GLUCK Iphigénie en Tauride A.C. Antonacci, B. Taddia, M. Süngü, M. Patti, M. Leung; Orchestra I Pomeriggi Musicali, Coro OperaLombardia, direttore Diego Fasolis regia Emma Dante scene Carmine Maringola costumi Vanessa Sannino
Como, Teatro Sociale, 19 novembre 2021
Una grande artista, se è grande davvero, non invecchia mai veramente: cambia semplicemente i modi in cui rivela la sua statura artistica. Questo è più che mai vero per Anna Caterina Antonacci, protagonista della Iphigénie en Tauride messa in scena per il circuito OperaLombardia e da me vista nella tappa comasca: a 60 anni la voce si è fatta più corta in acuto e in genere meno imperiosa, un po’ più grigiastra nella palette timbrica, tanto più nella scena di apertura. Ma come e più di sempre fa venire i brividi — in senso positivo, ovviamente — la raffinatezza e l’intensità di un accento che scava nelle sillabe del testo e le fa palpitare con una perfetta corrispondenza di adeguatezza stilistica e potenza emotiva. Il racconto della morte di Agamennone, che Ifigenia fa durante il primo atto, è un momento indimenticabile, ma anche la grande aria che chiude il secondo (“Ô malhereuse Iphigénie”), nonostante qualche fatica negli scarti all’acuto, sa unire come forse mai la nobiltà della sacerdotessa di Diana e la sofferenza della sorella di Oreste.

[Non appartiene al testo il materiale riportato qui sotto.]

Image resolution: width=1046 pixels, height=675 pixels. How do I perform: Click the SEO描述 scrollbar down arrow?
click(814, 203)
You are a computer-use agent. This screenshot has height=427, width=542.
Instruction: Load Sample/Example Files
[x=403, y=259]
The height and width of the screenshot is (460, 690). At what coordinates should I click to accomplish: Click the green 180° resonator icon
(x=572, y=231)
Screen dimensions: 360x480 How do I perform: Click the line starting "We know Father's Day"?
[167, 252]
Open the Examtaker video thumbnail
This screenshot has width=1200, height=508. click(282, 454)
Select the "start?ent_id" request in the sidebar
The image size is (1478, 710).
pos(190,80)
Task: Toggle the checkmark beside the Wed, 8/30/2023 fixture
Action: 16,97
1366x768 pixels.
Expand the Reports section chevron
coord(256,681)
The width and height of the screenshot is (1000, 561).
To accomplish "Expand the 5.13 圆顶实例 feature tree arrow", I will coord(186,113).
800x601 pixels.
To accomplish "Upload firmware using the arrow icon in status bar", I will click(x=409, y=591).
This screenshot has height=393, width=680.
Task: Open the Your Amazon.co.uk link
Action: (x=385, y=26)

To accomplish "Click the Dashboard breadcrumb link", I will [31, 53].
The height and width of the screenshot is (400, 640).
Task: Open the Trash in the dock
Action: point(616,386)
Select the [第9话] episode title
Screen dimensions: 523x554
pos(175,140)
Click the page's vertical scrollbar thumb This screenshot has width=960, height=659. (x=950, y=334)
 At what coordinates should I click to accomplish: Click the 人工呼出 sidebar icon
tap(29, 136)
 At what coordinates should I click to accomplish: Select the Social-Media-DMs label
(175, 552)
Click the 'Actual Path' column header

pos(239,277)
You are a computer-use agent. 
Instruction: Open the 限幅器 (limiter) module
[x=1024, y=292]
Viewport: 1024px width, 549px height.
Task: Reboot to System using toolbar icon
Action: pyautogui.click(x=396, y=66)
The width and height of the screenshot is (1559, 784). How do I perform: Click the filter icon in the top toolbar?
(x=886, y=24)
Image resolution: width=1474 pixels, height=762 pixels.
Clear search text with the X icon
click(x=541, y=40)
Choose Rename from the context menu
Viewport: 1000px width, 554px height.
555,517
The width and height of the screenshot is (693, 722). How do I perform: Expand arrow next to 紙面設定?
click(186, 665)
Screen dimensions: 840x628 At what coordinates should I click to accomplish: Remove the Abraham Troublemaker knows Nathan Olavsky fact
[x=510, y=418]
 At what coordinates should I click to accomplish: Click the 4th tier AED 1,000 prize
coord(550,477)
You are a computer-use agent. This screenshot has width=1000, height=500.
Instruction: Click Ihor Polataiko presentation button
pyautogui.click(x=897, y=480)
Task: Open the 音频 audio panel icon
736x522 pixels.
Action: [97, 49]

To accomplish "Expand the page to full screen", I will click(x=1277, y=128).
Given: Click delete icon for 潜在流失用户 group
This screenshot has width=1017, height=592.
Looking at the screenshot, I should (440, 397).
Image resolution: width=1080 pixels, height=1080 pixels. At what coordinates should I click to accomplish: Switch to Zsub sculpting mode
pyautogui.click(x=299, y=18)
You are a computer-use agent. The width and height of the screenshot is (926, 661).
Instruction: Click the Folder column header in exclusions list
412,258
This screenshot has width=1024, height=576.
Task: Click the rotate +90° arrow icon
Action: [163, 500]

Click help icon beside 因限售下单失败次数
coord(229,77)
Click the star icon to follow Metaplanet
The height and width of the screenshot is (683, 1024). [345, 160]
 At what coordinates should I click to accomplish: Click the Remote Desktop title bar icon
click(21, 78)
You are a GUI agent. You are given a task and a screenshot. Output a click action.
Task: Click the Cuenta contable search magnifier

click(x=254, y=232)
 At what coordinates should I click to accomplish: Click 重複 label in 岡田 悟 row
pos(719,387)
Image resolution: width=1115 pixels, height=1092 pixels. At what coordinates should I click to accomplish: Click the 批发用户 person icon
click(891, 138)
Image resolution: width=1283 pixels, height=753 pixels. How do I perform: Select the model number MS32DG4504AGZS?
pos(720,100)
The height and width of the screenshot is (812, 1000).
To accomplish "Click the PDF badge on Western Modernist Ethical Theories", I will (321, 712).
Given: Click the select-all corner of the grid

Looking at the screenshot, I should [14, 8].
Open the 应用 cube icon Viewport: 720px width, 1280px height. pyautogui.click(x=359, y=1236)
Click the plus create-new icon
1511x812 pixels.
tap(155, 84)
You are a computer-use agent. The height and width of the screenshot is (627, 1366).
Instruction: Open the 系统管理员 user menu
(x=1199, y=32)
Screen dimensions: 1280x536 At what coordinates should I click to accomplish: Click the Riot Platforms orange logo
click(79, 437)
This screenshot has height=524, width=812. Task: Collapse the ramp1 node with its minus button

Ma poi la grandezza della Antonacci balena anche nei piccoli dettagli, capaci di illuminare una singola frase: un peccato non sapere rendere a parole quel suo “Mon âme se déchire” (La mia anima si lacera), che mi ha fatto sobbalzare sulla sedia. E poi, oltre alla cantante, c’è l’attrice: capace di aderire come un guanto alla bella regia di Emma Dante, fatta di un classicismo atemporale, fra colonne doriche e prigioni immaginarie, i soliti riferimenti all’infanzia (un po’ abusato l’utilizzo dell’altalena e del doppio di una Ifigenia ragazzina…) e di fusione fra elementi fisici e architettonici. Peccato solo quel parallelismo tra Eumenidi e figure dall’apparenza di suore, uno dei chiodi fissi della regista siciliana. Ma per il resto è gran teatro, anche grazie ad un cast che non si limita alla sola diva, ma propone il raffinato Pylade di Mert Süngü, che patisce la tessitura acutissima del terzo atto (col diapason di oggi, poi…) ma cesella un commovente “Unis dès la plus tendre enfance”, insieme all’Oreste sfumatissimo, interiorizzato e insieme capace di sostenere gli scarti acuti di Bruno Taddia. Non male neppure il Thoas di Michele Patti e la Diana di Marta Leung. Diego Fasolis, sul podio dell’Orchestra dei Pomeriggi Musicali, punta ad una lettura teatralmente vigorosa, strumentalmente pregevole, fornendo agli strumenti moderni qualche spezia della prassi esecutiva. Teatro non certo pieno, ma successo calorosissimo.